Saved data entries:

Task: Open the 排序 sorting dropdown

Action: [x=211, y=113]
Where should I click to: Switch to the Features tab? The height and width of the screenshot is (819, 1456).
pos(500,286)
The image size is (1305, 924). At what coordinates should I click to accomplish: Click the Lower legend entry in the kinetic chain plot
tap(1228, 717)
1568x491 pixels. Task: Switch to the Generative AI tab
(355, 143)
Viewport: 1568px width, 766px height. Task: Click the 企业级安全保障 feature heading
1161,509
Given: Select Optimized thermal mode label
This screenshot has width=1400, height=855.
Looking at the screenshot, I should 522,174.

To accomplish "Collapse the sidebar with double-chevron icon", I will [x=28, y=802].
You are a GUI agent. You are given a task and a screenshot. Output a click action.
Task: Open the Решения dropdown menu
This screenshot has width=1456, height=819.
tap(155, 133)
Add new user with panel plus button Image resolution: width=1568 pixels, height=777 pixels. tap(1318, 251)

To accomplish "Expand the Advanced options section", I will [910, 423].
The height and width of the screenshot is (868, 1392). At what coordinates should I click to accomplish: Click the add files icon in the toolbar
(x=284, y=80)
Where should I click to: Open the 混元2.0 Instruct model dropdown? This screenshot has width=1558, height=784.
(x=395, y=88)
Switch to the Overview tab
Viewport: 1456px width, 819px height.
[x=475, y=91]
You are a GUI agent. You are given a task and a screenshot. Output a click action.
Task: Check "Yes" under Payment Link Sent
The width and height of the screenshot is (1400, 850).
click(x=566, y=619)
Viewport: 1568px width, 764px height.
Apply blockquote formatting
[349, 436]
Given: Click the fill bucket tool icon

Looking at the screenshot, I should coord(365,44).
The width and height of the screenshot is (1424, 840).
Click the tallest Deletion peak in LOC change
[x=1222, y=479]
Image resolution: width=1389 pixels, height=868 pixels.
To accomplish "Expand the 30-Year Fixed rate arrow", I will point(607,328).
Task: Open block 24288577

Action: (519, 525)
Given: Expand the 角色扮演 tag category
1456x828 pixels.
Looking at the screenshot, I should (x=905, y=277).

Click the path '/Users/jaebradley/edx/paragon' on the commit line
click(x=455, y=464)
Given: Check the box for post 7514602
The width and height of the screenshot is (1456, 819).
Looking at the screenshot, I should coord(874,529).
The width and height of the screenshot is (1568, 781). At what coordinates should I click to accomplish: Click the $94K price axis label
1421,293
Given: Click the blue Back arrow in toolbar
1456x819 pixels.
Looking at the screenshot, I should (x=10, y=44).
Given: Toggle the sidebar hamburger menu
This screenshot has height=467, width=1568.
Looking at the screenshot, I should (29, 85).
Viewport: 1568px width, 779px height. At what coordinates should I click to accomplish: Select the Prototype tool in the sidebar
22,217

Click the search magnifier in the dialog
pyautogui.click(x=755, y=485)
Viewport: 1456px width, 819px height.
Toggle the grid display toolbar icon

> BRIEF:
Give the lines from the one containing "1456x828 pixels." through the end of the entries again, exactly as written and with no other lines.

> SOLVED PROBLEM:
1456x828 pixels.
Looking at the screenshot, I should (x=905, y=277).

Click the path '/Users/jaebradley/edx/paragon' on the commit line
click(x=455, y=464)
Given: Check the box for post 7514602
The width and height of the screenshot is (1456, 819).
Looking at the screenshot, I should coord(874,529).
The width and height of the screenshot is (1568, 781). At what coordinates should I click to accomplish: Click the $94K price axis label
1421,293
Given: Click the blue Back arrow in toolbar
1456x819 pixels.
Looking at the screenshot, I should (x=10, y=44).
Given: Toggle the sidebar hamburger menu
This screenshot has height=467, width=1568.
Looking at the screenshot, I should (29, 85).
Viewport: 1568px width, 779px height. At what coordinates should I click to accomplish: Select the Prototype tool in the sidebar
22,217

Click the search magnifier in the dialog
pyautogui.click(x=755, y=485)
Viewport: 1456px width, 819px height.
Toggle the grid display toolbar icon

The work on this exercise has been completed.